The Philly Holocaust Memorial Plaza broke ground.
Renderings by WRT

Big changes are coming to the decades-old Holocaust Memorial on the Benjamin Franklin Parkway after officials gathered Tuesday morning for a ceremonial groundbreaking.

The non-profit Philadelphia Holocaust Remembrance Foundation (PHRF) officially began construction on a $7 million renovation of the Holocaust Memorial, located on a triangular lot at 16th Street and the Parkway. The occasion comes about six months after PHRF officially unveiled its plans to revamp the memorial for the first time in five decades.

“In light of the toxic national rhetoric, it’s more important than ever that we properly commemorate the victims of this tragedy and never forget this dark period of history,” Mayor Jim Kenney said at the groundbreaking.

At the core of the WRT-designed memorial plaza is the Six Million Jewish Martyrs statue, which has been at the site since 1964 and was the first public monument of its kind in the U.S. While the statue will remain, the makeover will bring a new plaza to the site and more memorials and features aimed to make the public space a place to educate the public about the Holocaust.

PHRF chairman David Adelman said to think of the future plaza not just as a memorial, but also as an “outdoor living classroom” and “engaging civic space.”

The current site of the Holocaust Memorial.
Photo by Melissa Romero

Here are six things to expect at the Philly Holocaust Memorial Plaza when it opens in fall 2018.

Six Pillars Memorial

The Six Pillars will honor the 6 million Jews who were killed by Nazi Germany.
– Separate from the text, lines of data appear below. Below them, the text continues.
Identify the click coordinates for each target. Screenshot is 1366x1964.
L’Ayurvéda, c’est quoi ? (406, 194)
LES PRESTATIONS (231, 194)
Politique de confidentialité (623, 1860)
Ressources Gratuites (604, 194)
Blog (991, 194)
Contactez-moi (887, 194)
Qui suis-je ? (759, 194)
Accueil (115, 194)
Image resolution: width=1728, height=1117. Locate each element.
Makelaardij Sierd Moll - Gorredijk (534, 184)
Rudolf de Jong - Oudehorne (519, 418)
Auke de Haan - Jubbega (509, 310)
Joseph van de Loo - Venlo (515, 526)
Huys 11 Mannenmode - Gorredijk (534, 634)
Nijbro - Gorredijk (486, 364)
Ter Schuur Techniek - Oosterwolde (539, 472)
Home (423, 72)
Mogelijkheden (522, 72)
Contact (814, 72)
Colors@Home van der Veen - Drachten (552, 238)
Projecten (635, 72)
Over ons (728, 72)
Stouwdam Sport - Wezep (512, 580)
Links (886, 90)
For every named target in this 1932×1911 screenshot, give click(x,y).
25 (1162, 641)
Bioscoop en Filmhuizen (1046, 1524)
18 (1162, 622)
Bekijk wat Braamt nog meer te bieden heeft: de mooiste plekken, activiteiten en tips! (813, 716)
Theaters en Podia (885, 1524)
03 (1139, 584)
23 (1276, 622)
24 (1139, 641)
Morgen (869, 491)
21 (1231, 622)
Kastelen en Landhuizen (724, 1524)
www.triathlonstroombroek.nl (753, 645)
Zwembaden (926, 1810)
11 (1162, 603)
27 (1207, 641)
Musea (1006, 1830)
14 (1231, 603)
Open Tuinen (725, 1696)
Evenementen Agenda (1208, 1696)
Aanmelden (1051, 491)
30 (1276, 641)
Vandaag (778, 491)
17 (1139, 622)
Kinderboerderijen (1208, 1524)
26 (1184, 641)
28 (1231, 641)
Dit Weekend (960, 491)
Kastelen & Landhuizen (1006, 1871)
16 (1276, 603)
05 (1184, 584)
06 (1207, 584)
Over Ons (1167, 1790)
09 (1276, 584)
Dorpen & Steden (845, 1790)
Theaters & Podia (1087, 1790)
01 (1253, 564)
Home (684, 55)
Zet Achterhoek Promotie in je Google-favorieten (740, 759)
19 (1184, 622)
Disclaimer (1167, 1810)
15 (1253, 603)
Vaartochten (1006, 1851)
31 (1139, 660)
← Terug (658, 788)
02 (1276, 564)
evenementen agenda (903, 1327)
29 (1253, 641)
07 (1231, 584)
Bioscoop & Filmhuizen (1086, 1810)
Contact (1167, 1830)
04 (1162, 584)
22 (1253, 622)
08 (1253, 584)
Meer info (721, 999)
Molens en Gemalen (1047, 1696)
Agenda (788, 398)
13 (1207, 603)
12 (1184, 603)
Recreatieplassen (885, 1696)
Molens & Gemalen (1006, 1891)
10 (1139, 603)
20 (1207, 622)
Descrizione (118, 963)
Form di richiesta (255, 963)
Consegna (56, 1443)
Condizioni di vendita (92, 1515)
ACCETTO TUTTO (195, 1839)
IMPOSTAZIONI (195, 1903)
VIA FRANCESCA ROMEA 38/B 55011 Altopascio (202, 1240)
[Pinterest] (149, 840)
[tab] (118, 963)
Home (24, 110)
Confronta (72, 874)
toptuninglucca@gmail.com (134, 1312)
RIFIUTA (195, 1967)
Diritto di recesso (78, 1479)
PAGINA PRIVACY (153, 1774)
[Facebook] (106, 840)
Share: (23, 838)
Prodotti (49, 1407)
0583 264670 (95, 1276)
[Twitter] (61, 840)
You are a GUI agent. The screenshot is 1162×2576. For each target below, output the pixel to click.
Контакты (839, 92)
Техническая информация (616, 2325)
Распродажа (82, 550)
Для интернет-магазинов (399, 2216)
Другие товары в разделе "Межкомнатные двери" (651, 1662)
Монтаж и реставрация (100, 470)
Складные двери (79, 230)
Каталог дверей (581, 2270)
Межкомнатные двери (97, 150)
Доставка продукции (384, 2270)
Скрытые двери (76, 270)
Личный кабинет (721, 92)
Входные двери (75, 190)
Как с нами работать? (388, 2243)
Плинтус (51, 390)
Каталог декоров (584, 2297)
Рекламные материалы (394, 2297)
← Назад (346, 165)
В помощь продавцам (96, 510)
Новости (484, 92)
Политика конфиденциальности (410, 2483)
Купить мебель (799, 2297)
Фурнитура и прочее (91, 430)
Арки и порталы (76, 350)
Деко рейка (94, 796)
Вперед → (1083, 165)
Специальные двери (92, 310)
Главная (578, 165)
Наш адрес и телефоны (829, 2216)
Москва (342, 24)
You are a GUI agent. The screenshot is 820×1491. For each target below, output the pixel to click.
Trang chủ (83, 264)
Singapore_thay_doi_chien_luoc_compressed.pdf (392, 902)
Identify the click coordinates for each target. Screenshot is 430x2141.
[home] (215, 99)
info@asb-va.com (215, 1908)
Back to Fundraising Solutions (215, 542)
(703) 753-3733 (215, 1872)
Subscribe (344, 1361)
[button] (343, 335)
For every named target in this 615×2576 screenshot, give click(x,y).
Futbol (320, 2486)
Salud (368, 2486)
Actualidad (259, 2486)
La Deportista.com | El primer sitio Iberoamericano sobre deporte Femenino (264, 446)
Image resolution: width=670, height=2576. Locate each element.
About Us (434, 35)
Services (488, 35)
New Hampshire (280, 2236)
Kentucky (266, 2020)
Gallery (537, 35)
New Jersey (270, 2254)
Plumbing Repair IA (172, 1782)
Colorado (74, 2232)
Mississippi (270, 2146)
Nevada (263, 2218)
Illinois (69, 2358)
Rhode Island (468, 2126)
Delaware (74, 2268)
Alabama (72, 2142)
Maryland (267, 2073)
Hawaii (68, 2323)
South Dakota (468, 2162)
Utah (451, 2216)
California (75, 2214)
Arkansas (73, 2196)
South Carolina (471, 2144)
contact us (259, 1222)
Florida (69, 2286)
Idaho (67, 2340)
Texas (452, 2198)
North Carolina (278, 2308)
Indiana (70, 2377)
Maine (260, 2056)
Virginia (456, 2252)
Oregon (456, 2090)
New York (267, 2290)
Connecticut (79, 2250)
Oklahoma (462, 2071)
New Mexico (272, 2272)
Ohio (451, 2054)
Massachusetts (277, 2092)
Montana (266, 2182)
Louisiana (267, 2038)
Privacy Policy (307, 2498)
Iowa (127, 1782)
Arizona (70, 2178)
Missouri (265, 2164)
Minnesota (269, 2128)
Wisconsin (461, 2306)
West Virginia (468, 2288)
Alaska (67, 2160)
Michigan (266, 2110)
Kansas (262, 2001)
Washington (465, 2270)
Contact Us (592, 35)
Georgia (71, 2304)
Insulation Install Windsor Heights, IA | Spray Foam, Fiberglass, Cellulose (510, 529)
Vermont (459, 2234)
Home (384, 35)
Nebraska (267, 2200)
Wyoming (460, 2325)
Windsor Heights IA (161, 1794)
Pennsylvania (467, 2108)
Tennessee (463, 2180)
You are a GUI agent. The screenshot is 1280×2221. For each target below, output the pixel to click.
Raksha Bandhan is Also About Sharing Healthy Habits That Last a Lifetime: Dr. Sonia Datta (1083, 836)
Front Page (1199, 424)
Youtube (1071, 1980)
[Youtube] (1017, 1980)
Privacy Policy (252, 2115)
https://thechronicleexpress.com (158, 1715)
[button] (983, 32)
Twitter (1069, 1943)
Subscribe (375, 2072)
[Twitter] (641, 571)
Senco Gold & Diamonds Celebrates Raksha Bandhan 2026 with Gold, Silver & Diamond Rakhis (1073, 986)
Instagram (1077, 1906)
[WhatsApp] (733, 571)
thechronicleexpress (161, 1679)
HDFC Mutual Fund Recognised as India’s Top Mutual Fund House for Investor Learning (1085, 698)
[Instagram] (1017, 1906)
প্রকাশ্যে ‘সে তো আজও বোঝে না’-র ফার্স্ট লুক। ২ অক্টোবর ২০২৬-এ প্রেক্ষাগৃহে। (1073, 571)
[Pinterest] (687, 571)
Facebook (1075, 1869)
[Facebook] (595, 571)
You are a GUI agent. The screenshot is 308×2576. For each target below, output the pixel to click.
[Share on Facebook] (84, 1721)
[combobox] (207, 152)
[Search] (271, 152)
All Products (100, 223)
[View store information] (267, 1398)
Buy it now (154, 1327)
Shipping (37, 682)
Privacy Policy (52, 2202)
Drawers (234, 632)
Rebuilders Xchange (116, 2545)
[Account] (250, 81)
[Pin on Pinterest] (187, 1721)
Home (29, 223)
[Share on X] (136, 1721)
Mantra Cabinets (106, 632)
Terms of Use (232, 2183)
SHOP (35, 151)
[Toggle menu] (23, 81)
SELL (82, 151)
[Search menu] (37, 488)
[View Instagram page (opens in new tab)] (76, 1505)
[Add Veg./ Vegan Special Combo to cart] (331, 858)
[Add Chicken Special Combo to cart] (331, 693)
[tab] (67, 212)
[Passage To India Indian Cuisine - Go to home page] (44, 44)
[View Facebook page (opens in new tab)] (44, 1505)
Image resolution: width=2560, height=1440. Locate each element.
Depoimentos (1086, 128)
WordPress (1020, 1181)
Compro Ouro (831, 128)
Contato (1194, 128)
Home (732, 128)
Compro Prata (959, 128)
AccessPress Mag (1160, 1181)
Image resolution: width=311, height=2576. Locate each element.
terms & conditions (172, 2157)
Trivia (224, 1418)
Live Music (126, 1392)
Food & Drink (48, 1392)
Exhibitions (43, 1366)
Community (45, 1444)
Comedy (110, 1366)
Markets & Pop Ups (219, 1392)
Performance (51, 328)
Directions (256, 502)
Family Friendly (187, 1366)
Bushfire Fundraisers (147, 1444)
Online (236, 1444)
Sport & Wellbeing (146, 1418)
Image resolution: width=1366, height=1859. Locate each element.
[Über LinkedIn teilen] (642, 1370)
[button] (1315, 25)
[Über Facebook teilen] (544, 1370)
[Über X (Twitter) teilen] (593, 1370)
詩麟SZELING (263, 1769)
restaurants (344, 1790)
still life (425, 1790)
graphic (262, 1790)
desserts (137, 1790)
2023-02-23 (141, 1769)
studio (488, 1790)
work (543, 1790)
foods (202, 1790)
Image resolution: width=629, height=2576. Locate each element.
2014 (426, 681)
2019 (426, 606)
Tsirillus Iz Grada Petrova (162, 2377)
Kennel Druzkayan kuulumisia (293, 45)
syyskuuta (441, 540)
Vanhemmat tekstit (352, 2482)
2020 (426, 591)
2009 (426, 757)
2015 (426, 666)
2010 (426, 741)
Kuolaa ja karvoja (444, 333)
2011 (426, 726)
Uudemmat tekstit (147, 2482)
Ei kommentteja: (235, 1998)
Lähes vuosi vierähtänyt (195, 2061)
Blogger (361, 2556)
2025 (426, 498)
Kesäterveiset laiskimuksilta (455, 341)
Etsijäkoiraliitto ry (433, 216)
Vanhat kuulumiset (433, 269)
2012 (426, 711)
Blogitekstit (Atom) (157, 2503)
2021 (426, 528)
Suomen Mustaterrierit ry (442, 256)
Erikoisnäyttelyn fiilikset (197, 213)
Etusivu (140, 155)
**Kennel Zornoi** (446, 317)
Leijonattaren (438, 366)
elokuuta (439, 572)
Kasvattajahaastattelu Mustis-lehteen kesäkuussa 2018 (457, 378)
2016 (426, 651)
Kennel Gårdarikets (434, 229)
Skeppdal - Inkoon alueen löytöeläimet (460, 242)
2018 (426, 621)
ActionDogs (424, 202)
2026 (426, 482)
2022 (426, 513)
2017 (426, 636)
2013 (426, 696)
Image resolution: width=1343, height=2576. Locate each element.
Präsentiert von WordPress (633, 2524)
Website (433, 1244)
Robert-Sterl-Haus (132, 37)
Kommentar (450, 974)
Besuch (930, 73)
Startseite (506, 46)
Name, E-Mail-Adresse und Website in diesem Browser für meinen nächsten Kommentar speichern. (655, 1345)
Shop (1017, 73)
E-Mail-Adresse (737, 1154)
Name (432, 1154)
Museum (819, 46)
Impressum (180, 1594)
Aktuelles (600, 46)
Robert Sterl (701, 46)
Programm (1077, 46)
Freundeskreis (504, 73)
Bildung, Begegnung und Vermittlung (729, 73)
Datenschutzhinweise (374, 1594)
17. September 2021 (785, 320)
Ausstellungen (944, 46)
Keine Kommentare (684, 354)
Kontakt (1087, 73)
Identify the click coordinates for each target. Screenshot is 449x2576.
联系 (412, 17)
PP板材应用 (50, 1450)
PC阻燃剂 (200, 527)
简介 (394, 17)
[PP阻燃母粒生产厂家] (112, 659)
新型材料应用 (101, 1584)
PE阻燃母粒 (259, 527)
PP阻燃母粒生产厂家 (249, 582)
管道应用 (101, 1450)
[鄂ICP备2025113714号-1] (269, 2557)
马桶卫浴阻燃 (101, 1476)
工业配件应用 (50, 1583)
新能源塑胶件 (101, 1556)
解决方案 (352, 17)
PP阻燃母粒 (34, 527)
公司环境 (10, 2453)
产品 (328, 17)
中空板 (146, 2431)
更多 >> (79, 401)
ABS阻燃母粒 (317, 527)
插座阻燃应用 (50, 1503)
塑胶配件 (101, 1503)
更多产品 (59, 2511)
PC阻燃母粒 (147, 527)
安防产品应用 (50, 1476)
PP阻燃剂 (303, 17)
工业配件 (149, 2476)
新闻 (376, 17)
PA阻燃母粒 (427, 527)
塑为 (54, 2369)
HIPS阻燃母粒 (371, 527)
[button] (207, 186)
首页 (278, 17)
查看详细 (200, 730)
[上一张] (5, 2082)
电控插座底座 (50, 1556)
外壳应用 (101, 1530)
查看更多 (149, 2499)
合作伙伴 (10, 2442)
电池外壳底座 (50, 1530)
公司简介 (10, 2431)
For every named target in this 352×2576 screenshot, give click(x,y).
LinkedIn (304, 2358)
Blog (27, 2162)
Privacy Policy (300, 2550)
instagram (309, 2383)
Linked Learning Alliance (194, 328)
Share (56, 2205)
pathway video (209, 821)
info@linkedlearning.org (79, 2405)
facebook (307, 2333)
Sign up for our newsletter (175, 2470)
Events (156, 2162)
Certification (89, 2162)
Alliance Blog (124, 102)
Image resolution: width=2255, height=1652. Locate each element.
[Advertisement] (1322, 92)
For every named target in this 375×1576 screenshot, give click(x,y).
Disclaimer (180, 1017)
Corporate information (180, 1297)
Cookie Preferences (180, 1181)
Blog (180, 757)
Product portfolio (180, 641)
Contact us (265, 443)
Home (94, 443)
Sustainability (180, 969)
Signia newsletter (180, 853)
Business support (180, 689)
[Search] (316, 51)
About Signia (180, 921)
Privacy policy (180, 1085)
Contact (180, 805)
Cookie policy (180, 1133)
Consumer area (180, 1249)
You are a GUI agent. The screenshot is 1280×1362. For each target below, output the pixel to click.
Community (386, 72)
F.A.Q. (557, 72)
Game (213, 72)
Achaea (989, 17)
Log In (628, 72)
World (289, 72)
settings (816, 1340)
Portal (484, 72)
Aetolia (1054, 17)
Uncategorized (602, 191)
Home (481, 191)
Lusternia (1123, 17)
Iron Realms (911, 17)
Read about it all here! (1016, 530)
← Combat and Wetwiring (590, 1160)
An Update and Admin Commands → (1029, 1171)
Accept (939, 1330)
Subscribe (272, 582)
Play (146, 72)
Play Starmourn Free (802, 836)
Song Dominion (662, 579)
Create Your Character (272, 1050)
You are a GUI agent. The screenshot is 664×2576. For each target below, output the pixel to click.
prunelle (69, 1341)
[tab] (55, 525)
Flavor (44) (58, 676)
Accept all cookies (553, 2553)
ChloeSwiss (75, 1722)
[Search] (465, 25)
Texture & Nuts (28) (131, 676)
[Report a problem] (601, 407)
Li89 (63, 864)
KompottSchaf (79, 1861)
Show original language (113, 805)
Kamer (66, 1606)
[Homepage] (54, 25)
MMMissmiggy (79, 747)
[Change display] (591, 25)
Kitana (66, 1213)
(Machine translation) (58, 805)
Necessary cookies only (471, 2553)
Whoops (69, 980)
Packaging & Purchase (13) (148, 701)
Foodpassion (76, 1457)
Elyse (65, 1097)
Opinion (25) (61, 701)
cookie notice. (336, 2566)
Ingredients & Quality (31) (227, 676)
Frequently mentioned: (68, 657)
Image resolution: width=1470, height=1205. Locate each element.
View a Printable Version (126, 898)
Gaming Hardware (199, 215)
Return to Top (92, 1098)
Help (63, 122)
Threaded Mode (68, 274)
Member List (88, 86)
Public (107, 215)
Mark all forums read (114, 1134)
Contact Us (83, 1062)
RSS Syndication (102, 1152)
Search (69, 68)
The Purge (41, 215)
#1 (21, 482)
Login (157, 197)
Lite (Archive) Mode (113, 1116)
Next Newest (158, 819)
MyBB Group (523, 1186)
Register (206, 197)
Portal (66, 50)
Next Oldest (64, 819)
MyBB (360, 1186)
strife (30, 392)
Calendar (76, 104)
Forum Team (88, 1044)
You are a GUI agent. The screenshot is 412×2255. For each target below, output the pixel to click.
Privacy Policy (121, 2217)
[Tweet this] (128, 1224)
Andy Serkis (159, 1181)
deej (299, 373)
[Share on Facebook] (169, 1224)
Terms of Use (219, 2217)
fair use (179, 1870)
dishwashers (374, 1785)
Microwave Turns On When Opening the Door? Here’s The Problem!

Each pillar will depict a motif of the Holocaust, contrasted with an adjacent pillar describing one of America’s core values.

An eternal flame

The eternal flame will be lit in perpetuity within the Remembrance Wall, as a sign of light and to never forget the suffering endured during the Holocaust.

A tree grove

Unlike now, visitors will be able to walk through a tree grove at the edge of the plaza. It symbolizes the woodlands that people took refuge in from the Nazi regime. A sapling of a the Theresienstadt Tree, which children at the Theresienstadt Camp planted and nurtured, will also be planted at the plaza.

Original train tracks

Train tracks from the Death Camp of Treblinka will be embedded into the plaza, serving as a solemn gesture to the Jews who were deported.

An interactive app

The PHMF will also roll out an interactive app specific to the plaza in 2018. It’ll take visitors on a tour of the space, as well as provide more background information on all of the features and what their connections to the Holocaust. It will also include 50,000 eyewitness accounts from Holocaust survivors.